On appeal from the Superior Court of New Jersey, Law Division, Passaic County.
King, Deighan and Bilder. The opinion of the court was delivered by King, P.J.A.D.
[202 NJSuper Page 337] The issue in this case is whether the existence of the death by auto statute, N.J.S.A. 2C:11-5, precludes a prosecution for manslaughter under N.J.S.A. 2C:11-4(b)(1). The charge
against defendant stems from his alleged reckless and intoxicated use of a motor vehicle on May 22, 1984 in West Milford Township, Passaic County, which caused the death of Edward Gamble. We conclude, after examination of the legislation and its history, that a homicide resulting from reckless driving may only be prosecuted under N.J.S.A. 2C:11-5, the death by auto provision. We therefore affirm the Law Division order dismissing the indictment without prejudice to reindict under the appropriate statute.
Initially defendant was charged in a complaint with causing death by auto in violation of N.J.S.A. 2C:11-5. The grand jury then returned an indictment charging him with manslaughter in violation of N.J.S.A. 2C:11-4(b)(1) and no-billed the death by auto charge.
The subsection of the Code of Criminal Justice under which defendant was indicted provides
a. Criminal homicide constitutes aggravated manslaughter when the actor recklessly causes death under circumstances manifesting extreme indifference to human life.
b. Criminal homicide constitutes manslaughter when:
(1) It is committed recklessly; or
(2) A homicide which would otherwise be murder under section 2C:11-3 is committed in the heat of passion resulting from a reasonable provocation.
c. Aggravated manslaughter is a crime of the first degree. Manslaughter is a crime of the second degree. [ N.J.S.A. 2C:11-4].

YOUR TASK:
Answer these questions from the court opinion on death by auto and manslaughter:
(a) On what date and in which township did the driving behind the charge allegedly take place?
(b) Which charge did the grand jury no-bill?
(c) What degree of crime is manslaughter under N.J.S.A. 2C:11-4?

INFORMATION SUPPLIED:
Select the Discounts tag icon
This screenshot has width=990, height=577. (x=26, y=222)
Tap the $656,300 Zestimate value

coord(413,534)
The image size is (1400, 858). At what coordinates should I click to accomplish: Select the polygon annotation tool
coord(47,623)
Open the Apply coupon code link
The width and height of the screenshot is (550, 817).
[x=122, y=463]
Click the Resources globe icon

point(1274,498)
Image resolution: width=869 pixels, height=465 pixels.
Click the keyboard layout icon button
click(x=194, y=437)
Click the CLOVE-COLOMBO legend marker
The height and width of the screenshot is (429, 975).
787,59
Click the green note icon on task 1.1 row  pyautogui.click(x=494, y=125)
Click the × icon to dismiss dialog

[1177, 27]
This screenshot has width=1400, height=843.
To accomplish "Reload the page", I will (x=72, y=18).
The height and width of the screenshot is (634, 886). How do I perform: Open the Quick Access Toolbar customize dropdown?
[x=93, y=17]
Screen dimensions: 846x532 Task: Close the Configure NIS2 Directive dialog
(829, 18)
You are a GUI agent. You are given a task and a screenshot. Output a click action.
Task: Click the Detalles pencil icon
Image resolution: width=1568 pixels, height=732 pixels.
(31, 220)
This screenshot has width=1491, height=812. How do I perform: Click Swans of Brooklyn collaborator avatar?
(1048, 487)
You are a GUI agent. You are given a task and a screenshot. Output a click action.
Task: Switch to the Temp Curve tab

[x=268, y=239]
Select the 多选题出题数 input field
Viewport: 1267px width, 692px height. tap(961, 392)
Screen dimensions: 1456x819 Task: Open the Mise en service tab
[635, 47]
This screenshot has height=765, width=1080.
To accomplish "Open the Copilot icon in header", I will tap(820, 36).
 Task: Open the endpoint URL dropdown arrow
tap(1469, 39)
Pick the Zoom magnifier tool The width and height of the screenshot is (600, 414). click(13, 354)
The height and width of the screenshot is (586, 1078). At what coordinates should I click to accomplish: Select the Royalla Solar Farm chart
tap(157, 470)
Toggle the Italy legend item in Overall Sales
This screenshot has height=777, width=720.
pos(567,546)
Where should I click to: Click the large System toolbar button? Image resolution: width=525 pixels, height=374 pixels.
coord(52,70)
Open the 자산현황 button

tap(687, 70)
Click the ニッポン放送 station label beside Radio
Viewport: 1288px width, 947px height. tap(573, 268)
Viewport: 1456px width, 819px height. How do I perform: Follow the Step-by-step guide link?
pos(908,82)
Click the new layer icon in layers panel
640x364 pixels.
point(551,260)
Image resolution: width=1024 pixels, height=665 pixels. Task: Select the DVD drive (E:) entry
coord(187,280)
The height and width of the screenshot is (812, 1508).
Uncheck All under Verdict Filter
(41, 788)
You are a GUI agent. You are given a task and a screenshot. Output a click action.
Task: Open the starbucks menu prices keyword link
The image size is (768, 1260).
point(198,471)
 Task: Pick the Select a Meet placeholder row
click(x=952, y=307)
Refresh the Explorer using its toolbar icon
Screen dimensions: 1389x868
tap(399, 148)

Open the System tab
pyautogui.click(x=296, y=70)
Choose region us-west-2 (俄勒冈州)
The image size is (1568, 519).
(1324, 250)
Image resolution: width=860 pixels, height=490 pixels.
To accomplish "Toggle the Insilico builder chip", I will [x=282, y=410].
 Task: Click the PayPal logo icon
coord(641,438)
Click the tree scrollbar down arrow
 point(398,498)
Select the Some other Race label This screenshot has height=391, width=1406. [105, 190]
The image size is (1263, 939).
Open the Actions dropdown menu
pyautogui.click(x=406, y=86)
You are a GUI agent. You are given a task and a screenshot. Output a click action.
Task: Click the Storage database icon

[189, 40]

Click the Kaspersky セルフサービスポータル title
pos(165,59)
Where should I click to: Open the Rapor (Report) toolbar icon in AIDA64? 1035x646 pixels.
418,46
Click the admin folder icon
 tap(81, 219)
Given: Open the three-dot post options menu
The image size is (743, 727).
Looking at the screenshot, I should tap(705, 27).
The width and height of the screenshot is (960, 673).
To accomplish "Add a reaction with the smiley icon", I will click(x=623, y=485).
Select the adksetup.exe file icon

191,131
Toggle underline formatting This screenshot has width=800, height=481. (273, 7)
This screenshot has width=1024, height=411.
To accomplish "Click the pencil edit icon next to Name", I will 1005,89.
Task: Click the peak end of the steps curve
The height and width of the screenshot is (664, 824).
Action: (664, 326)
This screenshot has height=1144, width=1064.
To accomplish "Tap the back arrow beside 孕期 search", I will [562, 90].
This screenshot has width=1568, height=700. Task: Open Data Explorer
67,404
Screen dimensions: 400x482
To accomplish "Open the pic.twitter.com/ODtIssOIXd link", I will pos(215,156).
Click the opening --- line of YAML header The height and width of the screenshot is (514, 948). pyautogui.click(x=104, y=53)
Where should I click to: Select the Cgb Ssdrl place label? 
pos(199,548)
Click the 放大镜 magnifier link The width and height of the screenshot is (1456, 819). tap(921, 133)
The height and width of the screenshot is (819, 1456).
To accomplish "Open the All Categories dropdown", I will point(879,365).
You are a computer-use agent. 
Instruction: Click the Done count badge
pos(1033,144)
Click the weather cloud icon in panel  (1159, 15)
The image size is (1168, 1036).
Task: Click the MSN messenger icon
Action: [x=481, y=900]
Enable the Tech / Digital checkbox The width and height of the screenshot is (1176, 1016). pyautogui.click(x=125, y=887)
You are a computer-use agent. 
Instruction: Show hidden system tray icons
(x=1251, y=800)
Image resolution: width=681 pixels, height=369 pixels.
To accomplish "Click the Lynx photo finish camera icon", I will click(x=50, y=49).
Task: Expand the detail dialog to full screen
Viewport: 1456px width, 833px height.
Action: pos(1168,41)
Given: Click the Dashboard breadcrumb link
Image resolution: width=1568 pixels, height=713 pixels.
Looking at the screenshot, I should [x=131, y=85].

ANSWER TO THE EXERCISE:
(a) May 22, 1984, in West Milford Township, Passaic County.
(b) The death by auto charge under N.J.S.A. 2C:11-5.
(c) A crime of the second degree.